Rewrite the records below as a JSON list of strings, one string per line, leaving out blank lines.

..............................

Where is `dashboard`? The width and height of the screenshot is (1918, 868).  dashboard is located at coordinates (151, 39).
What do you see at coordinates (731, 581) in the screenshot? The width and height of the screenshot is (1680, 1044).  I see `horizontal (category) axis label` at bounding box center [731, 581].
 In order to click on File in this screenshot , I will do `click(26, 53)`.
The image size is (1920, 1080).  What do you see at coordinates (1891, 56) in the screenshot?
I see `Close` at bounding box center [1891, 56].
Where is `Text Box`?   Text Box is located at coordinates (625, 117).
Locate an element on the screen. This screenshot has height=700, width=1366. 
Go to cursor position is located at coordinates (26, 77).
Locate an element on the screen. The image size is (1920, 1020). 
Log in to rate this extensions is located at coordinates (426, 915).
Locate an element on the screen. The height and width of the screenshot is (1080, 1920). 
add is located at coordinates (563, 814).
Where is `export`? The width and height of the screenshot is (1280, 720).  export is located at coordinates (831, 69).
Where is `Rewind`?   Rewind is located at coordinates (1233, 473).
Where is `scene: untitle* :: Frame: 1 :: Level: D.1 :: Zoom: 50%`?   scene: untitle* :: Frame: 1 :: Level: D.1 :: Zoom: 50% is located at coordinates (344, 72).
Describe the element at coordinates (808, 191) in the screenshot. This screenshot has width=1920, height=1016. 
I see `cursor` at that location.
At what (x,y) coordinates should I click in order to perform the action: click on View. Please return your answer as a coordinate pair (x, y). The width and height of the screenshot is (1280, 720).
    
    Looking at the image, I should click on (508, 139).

..............................

* FULL RESPONSE:
[
  "Where is `dashboard`? The width and height of the screenshot is (1918, 868).  dashboard is located at coordinates (151, 39).",
  "What do you see at coordinates (731, 581) in the screenshot? The width and height of the screenshot is (1680, 1044).  I see `horizontal (category) axis label` at bounding box center [731, 581].",
  " In order to click on File in this screenshot , I will do `click(26, 53)`.",
  "The image size is (1920, 1080).  What do you see at coordinates (1891, 56) in the screenshot?",
  "I see `Close` at bounding box center [1891, 56].",
  "Where is `Text Box`?   Text Box is located at coordinates (625, 117).",
  "Locate an element on the screen. This screenshot has height=700, width=1366. ",
  "Go to cursor position is located at coordinates (26, 77).",
  "Locate an element on the screen. The image size is (1920, 1020). ",
  "Log in to rate this extensions is located at coordinates (426, 915).",
  "Locate an element on the screen. The height and width of the screenshot is (1080, 1920). ",
  "add is located at coordinates (563, 814).",
  "Where is `export`? The width and height of the screenshot is (1280, 720).  export is located at coordinates (831, 69).",
  "Where is `Rewind`?   Rewind is located at coordinates (1233, 473).",
  "Where is `scene: untitle* :: Frame: 1 :: Level: D.1 :: Zoom: 50%`?   scene: untitle* :: Frame: 1 :: Level: D.1 :: Zoom: 50% is located at coordinates (344, 72).",
  "Describe the element at coordinates (808, 191) in the screenshot. This screenshot has width=1920, height=1016. ",
  "I see `cursor` at that location.",
  "At what (x,y) coordinates should I click in order to perform the action: click on View. Please return your answer as a coordinate pair (x, y). The width and height of the screenshot is (1280, 720).",
  "    Looking at the image, I should click on (508, 139)."
]